Cash Flow Ratio

      A brief explanation of the cash flow numbers banks like to see when financing a business or a capital investment. September 27, 2008

Dnyone want to try and explain how to calculate a shops cash flow ratio and give a example of where to put the number's?

Forum Responses
(Business and Management Forum)
From contributor J:
Are you referring to the quick ratio? I haven't heard of a cash flow ratio. Or are you referring to the Statement of Cash Flow?

From the original questioner:
Not real sure. This is the cashflow ratio the bank would need for loan approval - a ratio of 1.2 or higher? Does that make any sense?

From contributor J:
Okay, what they are wanting most likely is your quick ratio which is defined and calculated as follows:

An indicator of a company's short-term liquidity. The quick ratio measures a company's ability to meet its short-term obligations with its most liquid assets. The higher the quick ratio, the better the position of the company.

The quick ratio is calculated as:
(current assets minus inventories) divided by current liabilities. Current assets are cash, bonds, or anything else that can quickly be converted to cash. Current liabilities are any debts that are due and payable in full within one year. (Your mortgage and vehicle notes are not included).

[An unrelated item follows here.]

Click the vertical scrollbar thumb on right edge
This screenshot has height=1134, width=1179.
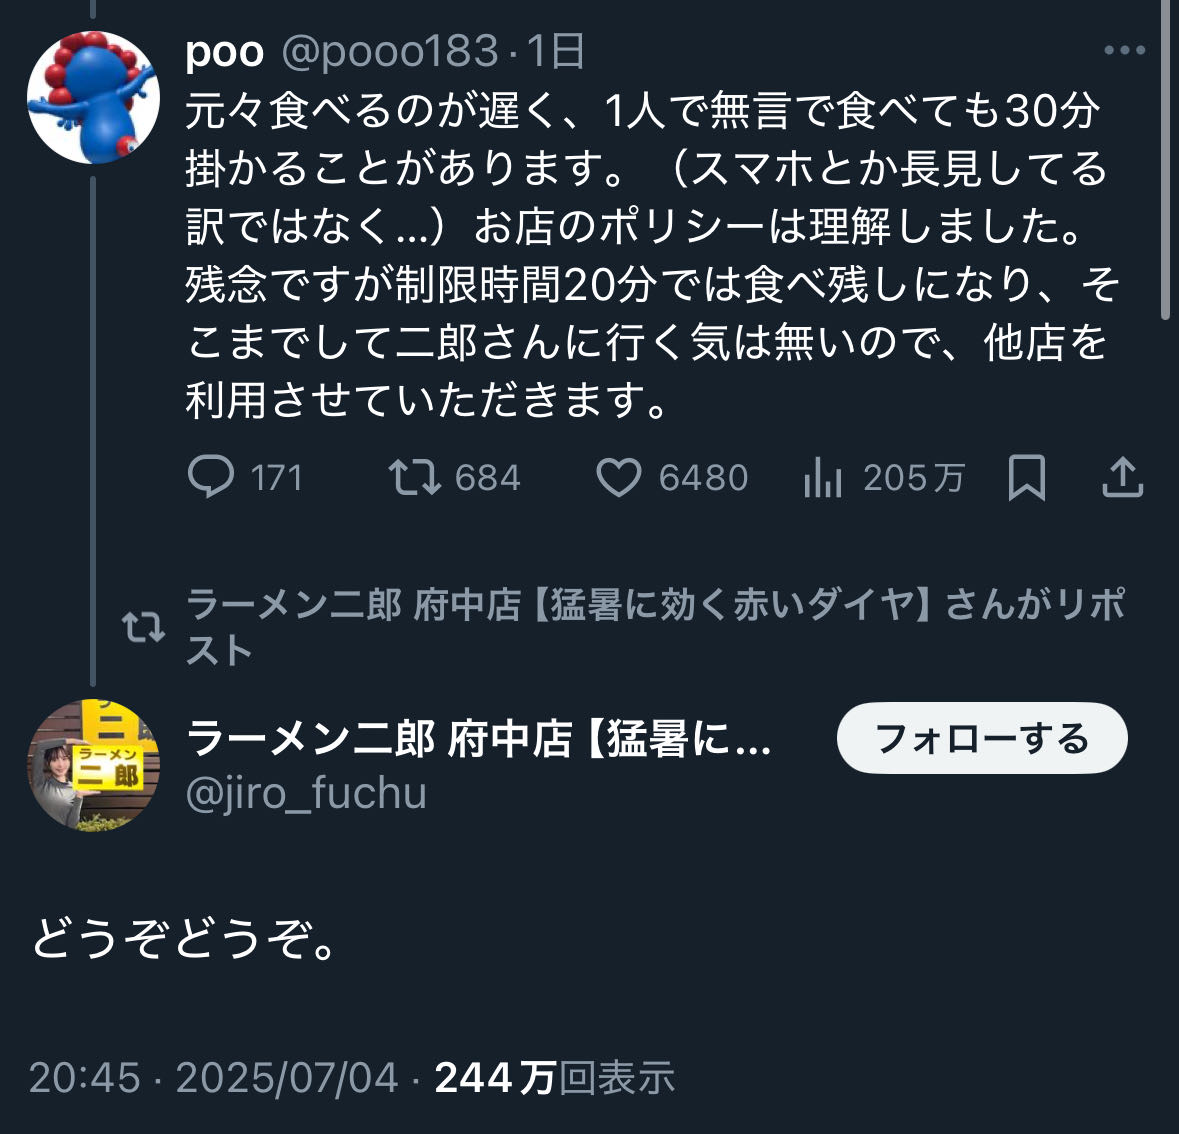pyautogui.click(x=1165, y=160)
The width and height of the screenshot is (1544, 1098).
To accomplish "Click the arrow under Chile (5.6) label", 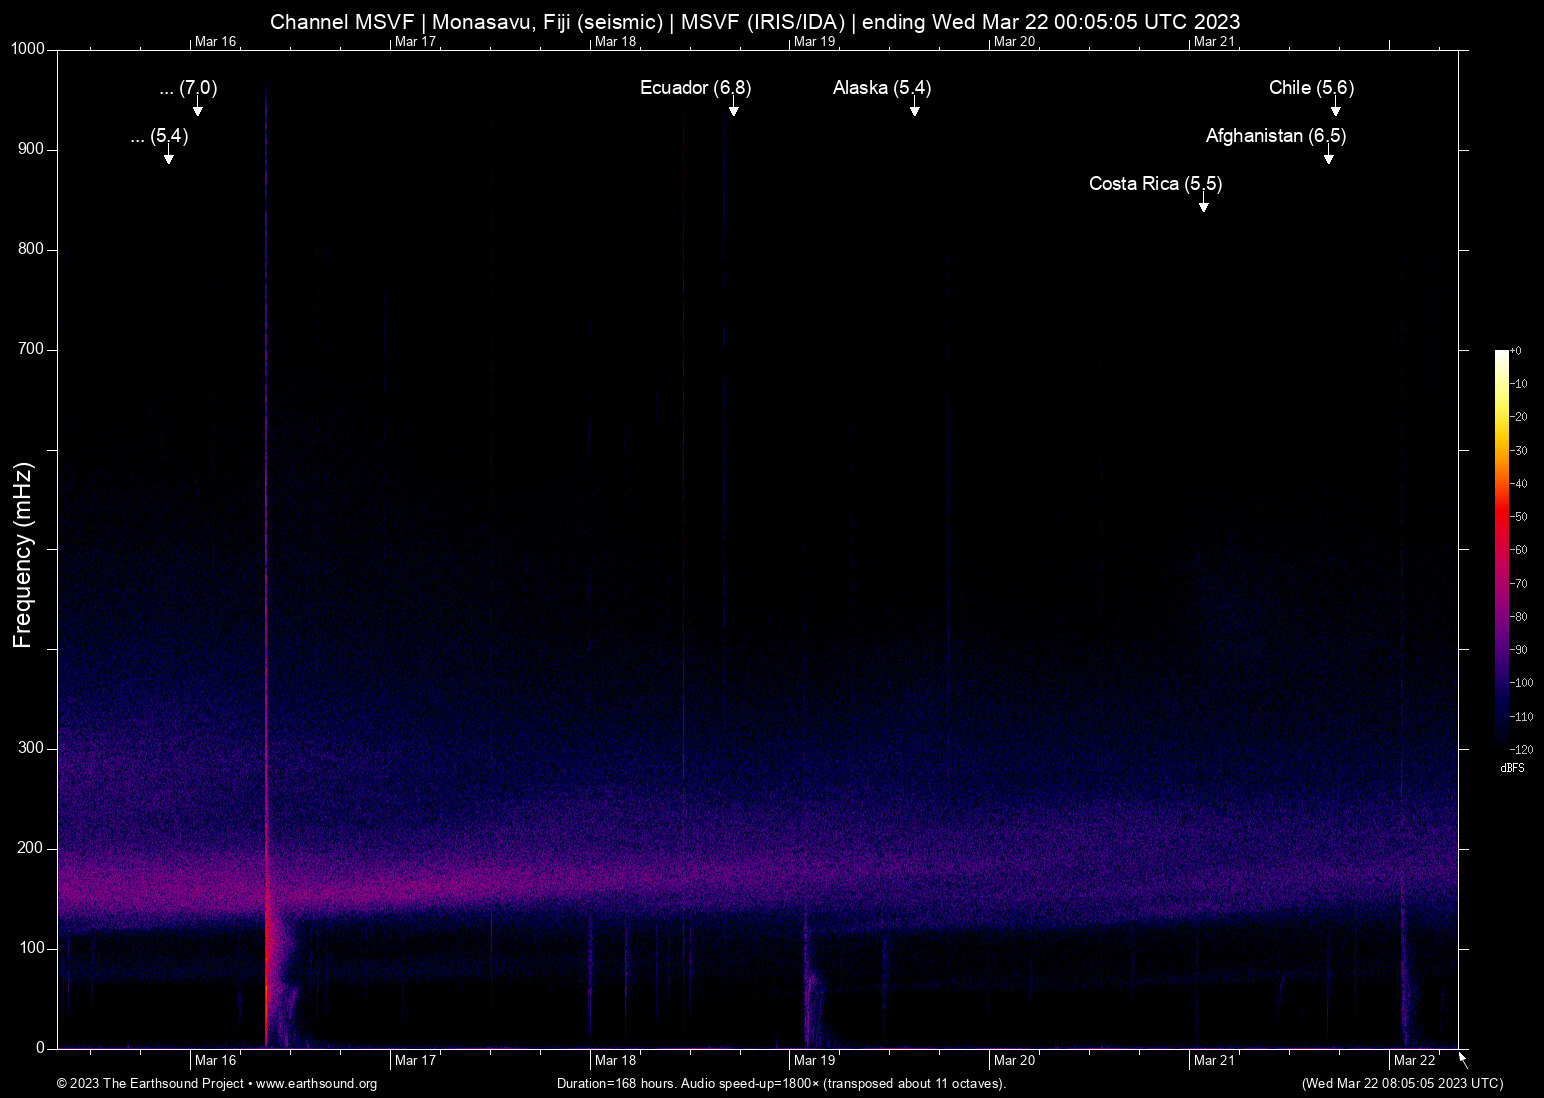I will click(x=1335, y=108).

Cabinet shops typically have a quick ratio of around 1.60 as an industry standard. All the quick ratio does is compare your liquidity to other similar companies so they can see how you stack up

From the original questioner:
If you are buying a business, would the machinery you are buying be an asset or liability? Can you add any assets from the business you are buying?

From contributor J:
Here goes: The answer to your question about machinery is yes and no. What I mean is that it is an asset, but it could be a liability if the machinery is not paid for. If the machinery has a note on it (example: a slider or a cnc), then you would list the value of the machine in the asset column and the amount due on the machine as a liability if the note is due in full in less than one year.

The second question has a little more vague answer; it depends on the lender. Bottom line is that your lender is wanting to make sure that in the event the business folds, they can at least break even and get their money back.

From contributor F:
Working for a commercial finance firm, I run into this ratio all the time. The quick ratio is referring to a company's ability to pay short term obligations from working capital (accounts receivable, cash on hand, ect). The cash flow ratio I believe you are asking about refers to a company's ability to generate cash to pay term debt obligations.

"Cash Flow" is the term commonly given to a company’s net income plus non cash expenses (depreciation/amortization). The “Cash Flow Ratio” is then:
Net Income + Non Cash Expenses (depreciation/amortization)/Current Portion of Long-term Debt

Almost all bank’s/lessors like to see this ratio at about 1.5:1. This of course varies by industry, but that is definitely what the majority of lenders will be looking for. This ratio becomes very important when financing larger equipment acquisitions ($125k +) over longer terms (60-72 months).